# Dry cat food combination?



## GoldfishAtHeart (Dec 11, 2013)

So my hedgie Astrid is 6 weeks old, I just got her last Wednesday and I'm trying to transition her into eating better food (the breeder was feeding her equal portions of Purina One Smartblend chicken and rice cat food and Spikes Delite...). Needless to say, I feel like she should be getting fed a much more nutritious diet. I'm thinking about mixing together Natural Balance green pea amd duck formula, Blue Buffalo longevity for mature cats, and Innova weight management adult dry cat food. Does this sound like a good combination or will it be too much/rich for her little tummy? What would you all recommend for a well balanced combination?


----------



## Haley (Nov 18, 2013)

Those are all good choices.
It will depend on what her tummy and taste buds dictate.

We tried Blue Buffalo but it was too rich for our girl.
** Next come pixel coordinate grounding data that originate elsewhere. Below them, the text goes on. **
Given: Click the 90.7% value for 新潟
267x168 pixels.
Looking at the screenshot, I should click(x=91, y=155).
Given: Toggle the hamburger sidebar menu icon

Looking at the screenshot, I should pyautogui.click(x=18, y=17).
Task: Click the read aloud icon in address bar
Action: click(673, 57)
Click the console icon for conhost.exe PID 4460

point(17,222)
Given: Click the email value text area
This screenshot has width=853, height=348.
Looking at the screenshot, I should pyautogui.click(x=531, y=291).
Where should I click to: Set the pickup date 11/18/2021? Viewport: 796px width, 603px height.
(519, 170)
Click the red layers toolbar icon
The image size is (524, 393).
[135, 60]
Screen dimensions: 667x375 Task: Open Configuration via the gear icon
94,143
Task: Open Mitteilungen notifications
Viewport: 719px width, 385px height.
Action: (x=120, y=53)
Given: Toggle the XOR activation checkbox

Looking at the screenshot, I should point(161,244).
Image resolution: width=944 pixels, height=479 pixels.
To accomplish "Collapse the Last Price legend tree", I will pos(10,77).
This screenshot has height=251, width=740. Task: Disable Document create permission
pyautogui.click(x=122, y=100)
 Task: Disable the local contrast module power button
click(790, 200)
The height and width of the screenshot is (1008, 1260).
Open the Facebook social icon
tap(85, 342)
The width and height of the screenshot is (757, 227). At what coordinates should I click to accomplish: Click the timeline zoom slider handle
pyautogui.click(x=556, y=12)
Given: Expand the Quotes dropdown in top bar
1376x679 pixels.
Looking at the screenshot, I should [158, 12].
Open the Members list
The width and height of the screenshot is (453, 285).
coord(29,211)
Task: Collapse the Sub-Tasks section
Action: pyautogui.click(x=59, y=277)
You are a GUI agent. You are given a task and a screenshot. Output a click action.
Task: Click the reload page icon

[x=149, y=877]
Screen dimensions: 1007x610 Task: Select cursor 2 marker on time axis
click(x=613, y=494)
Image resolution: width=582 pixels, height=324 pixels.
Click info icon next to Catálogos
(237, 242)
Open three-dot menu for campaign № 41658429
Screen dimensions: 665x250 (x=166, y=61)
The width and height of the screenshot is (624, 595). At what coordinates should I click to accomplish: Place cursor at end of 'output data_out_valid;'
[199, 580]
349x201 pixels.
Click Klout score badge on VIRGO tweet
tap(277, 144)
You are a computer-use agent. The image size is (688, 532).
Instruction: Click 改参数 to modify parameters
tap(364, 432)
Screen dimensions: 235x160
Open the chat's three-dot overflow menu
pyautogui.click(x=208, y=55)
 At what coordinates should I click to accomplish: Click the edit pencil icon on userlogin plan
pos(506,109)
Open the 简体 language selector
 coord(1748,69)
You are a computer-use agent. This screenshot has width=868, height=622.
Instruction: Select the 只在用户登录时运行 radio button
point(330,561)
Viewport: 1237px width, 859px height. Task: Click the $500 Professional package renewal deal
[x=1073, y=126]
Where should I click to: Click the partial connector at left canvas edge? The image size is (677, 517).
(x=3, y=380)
She loves Merrik Bistro though. Right now we have her on a mix of that and the breeders mix. 

Next up we are trying Chicken Soup Lite. I liked the Blue Buffalo better in theory, but it upset her system... I will be supplementing with lean cooked meats, and fresh fruits and veggies and eventually want to add a 3rd food in my dry mix, possibly a dog kibble that I'll crush for the sake of variety.


----------



## GoldfishAtHeart (Dec 11, 2013)

Ok great! Hopefully Astrid likes this food. Do I need to grind it up or will she be ok eating it like it is?


----------



## Lilysmommy (Jan 7, 2009)

It's up to you - a lot of people (especially recently) crush even cat kibbles up a little bit to make it easier for them to eat. They can manage it whole usually...but as one mod has said, it looks kind of like they're chewing on ice cubes. A lot of people agree & feel better crushing it, just in case.


----------